Danny (Alain Uy), a divorced dad, gets the wind knocked out him; Hing (Ron Yuan) hobbles around on a bad knee; Jim (Mykel Shannon Jenkins) runs a boxing studio but doesn’t remember what to do with his hands. Somehow, the Tigers emerge victorious. But their methods are, uh, not flattering.

Funded by a Kickstarter campaign, this charming debut from the writer and director Tran Quoc Bao reworks the kung fu comedy through the lens of his experience growing up as a Bruce Lee-loving Asian-American on the West Coast.

In the opening, home video-style footage depicts our heroes as sprightly teenagers training under their beloved Sifu Cheung (Roger Yuan). Twenty-five years later, the estranged grumps reunite to avenge their master’s death. Unfortunately, the distended, sometimes clichéd plot detracts from the snappiness of the comedy, which otherwise brims with snort-inducing one-liners. Particularly funny is a Chinese-speaking white guy (Matthew Page), who fancies himself more Asian than the actual Asians.

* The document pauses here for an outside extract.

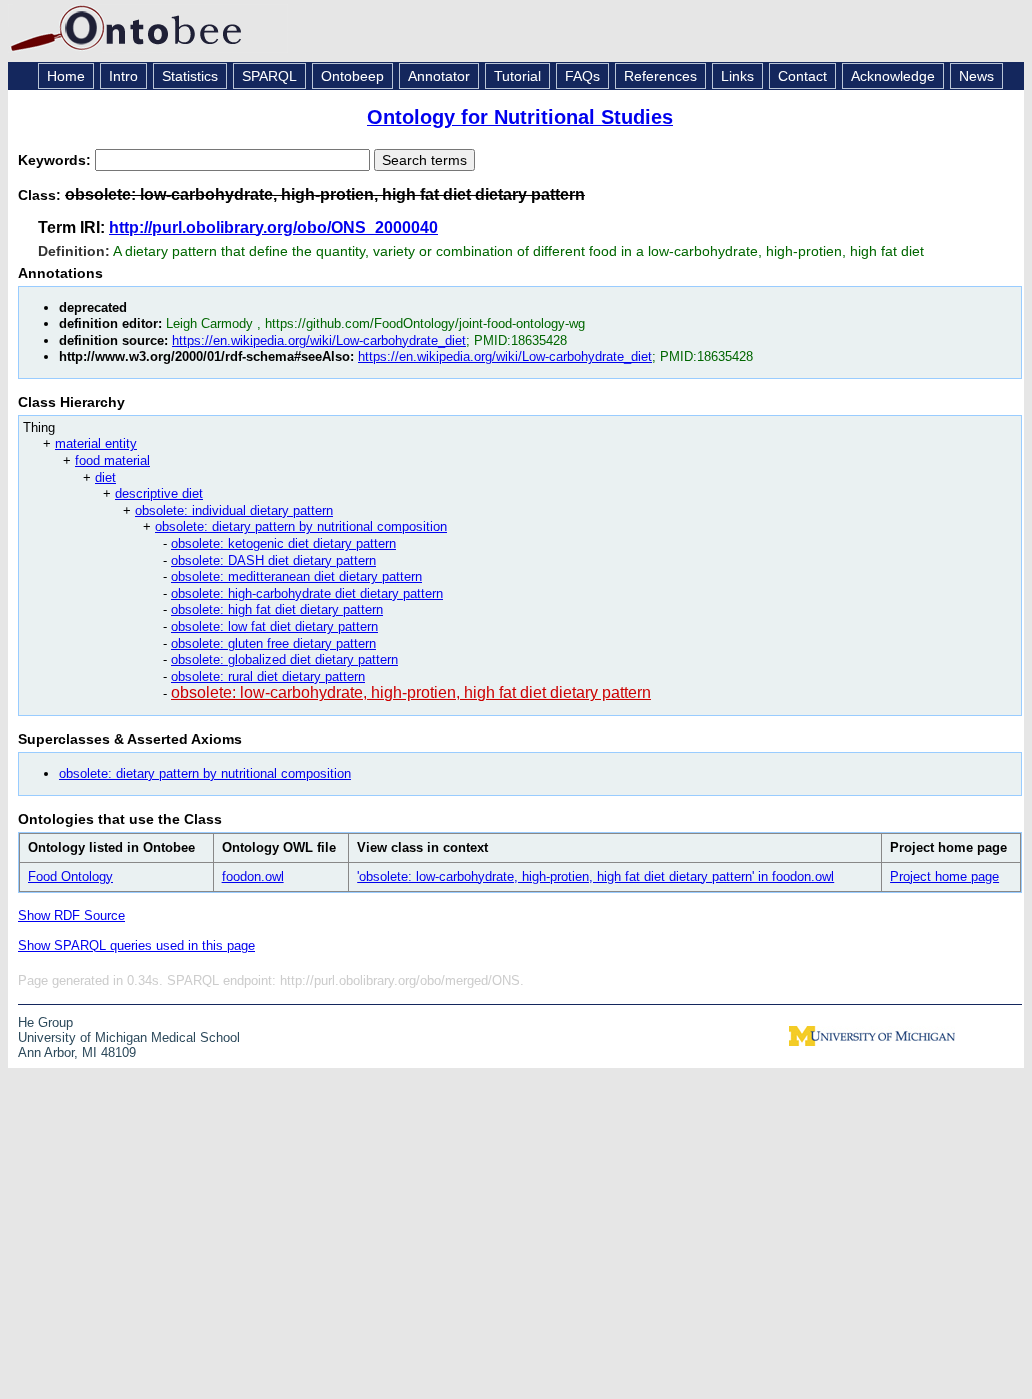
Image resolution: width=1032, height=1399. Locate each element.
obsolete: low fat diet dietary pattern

Bao’s lighthearted, refreshing approach neither succumbs to whitewashing nor the model-minority myth. The film sticks to the action-comedy basics, which is just fine.

The Paper Tigers
Rated PG-13 for some strong language, offensive slurs and violence. Running time: 1 hour 48 minutes. In theaters and available to rent or buy on Apple TV, FandangoNow and other streaming platforms and pay TV operators. Please consult the guidelines outlined by the Centers for Disease Control and Prevention before watching movies inside theaters.